_What to do_.
Arrange the data from the line with "Viewport: 1200px width, 675px height." to the line with "Oppo in the", both included, as a JSON list of strings with one string per line. Skip blank lines and leave the pictures out.

[start Supplied records]

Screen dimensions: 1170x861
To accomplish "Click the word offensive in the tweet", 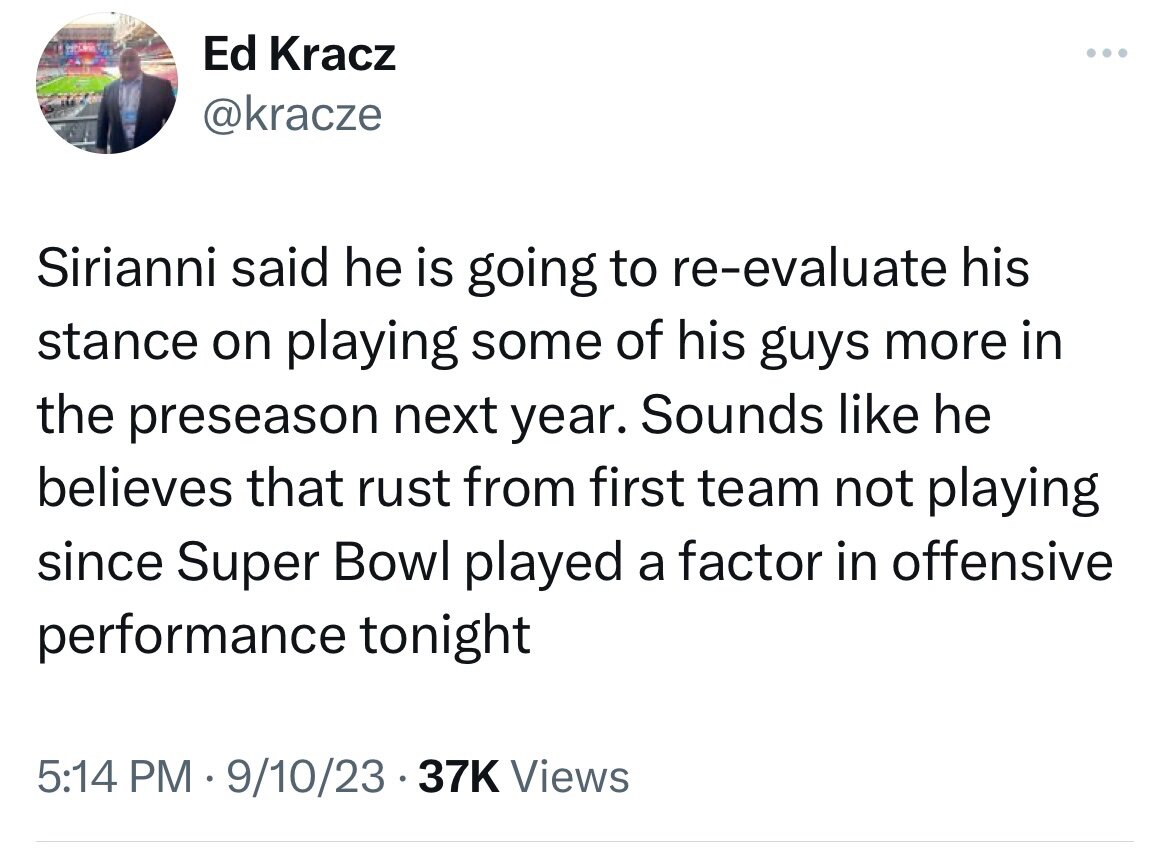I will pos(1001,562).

[end Supplied records]
[start Supplied records]

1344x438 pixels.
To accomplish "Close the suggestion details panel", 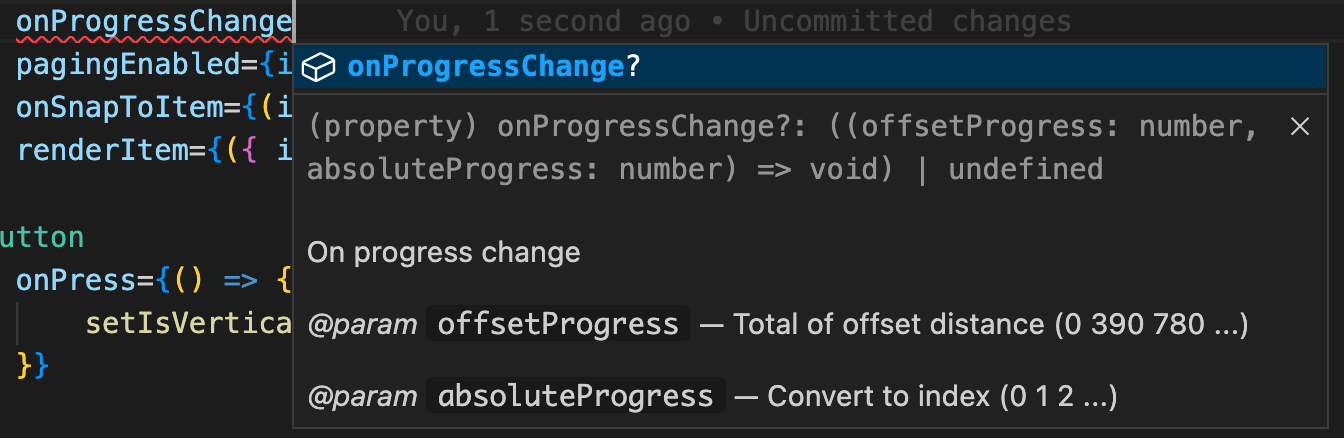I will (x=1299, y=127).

[end Supplied records]
[start Supplied records]

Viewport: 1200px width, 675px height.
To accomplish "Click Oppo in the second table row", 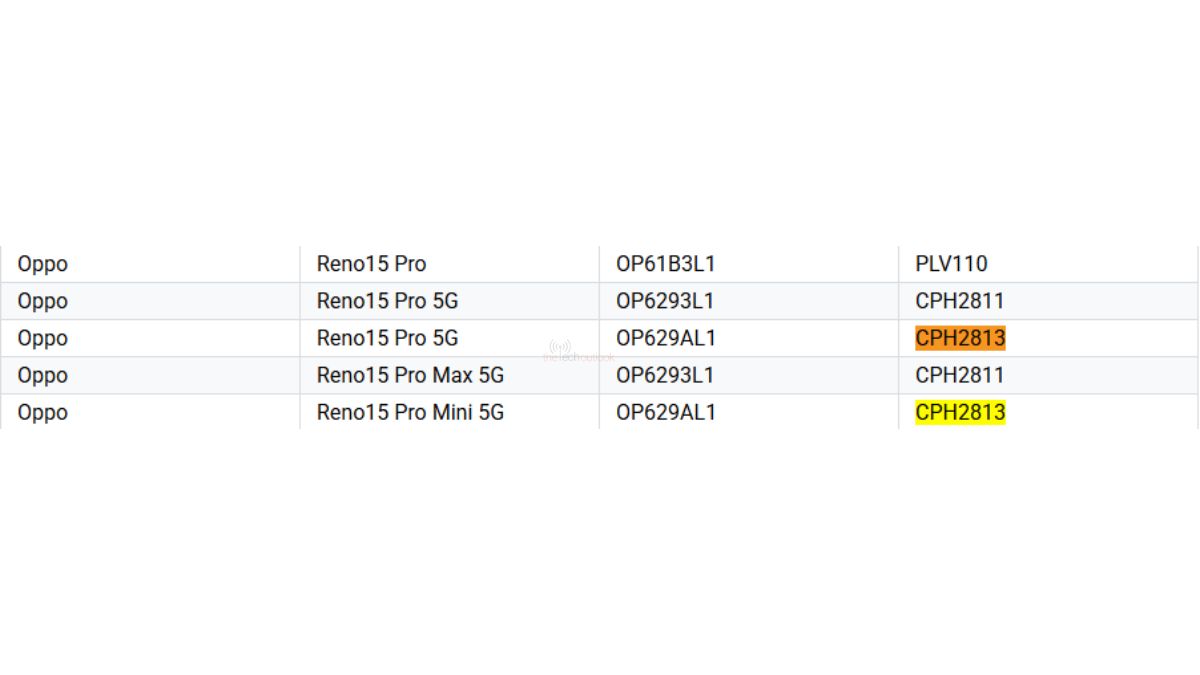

[end Supplied records]

_Complete output_.
[
  "Viewport: 1200px width, 675px height.",
  "To accomplish \"Click Oppo in the second table row\", "
]